What You’ll Do
As a key liaison between business, technical teams, and third-party vendors, you will:
Drive Product Innovation
- Work closely with product and marketing teams to shape new health insurance offerings.
- Conduct market and competitor analysis to identify gaps and provide data-driven recommendations.
- Support benefit design, pricing, and underwriting structure development.
Translate Business Needs into Actionable Requirements
- Engage with internal stakeholders (claims, underwriting, operations, compliance, IT) to gather and document business requirements.
- Prepare detailed functional/non-functional requirements, user stories, and process flows.
- Identify system gaps and define use cases to support development.
Coordinate Across Stakeholders & Vendors
- Lead workshops and meetings to ensure clear understanding of system integration needs.
- Collaborate with developers and IT to ensure timely and accurate delivery of system features.
- Support and coordinate User Acceptance Testing (UAT).
Documentation & Performance Monitoring
- Maintain BRDs, FRDs, user manuals, and training guides.
- Track requirement implementation progress and provide project updates.
- Monitor post-launch KPIs and contribute to product enhancement initiatives.
What You Bring
- Degree in Business, Health Sciences, Information Systems, or a related field.

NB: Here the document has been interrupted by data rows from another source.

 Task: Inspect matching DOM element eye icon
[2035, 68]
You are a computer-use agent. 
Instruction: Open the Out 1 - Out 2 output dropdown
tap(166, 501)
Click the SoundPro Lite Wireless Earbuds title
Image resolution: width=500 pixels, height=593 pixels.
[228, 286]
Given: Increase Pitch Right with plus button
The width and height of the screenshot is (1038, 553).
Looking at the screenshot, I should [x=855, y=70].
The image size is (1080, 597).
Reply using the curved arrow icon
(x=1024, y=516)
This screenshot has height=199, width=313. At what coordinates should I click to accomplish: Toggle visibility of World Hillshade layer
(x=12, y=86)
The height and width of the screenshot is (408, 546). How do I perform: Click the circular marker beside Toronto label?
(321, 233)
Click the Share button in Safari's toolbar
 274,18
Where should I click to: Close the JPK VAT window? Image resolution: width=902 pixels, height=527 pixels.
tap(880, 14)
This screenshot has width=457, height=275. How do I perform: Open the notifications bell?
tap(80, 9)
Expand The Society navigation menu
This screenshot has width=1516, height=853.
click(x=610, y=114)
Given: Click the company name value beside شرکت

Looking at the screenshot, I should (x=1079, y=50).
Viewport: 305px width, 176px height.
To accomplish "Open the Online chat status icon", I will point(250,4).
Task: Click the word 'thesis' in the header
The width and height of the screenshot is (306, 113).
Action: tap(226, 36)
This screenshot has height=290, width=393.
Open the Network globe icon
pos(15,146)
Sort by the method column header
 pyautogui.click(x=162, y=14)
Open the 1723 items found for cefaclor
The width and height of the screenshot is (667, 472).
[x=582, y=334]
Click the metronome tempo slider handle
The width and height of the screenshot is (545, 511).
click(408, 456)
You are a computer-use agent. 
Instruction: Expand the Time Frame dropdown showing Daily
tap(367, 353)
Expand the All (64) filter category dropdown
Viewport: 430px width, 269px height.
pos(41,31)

- 3–5 years of experience as a Business Analyst, preferably in health insurance or healthcare.
- Strong understanding of insurance product structures, policy admin systems, and regulatory requirements.
- Familiarity with Agile and Waterfall methodologies.
- Excellent communication and stakeholder engagement skills.
- Proficiency in tools like JIRA, Confluence, MS Visio, Excel, and PowerPoint.
Nice to Have
- Experience with IPMI or high-net-worth health products.
- Understanding of claims workflows and third-party administration systems.
- Certifications in business process modeling (CBAP, BPMN) are a plus.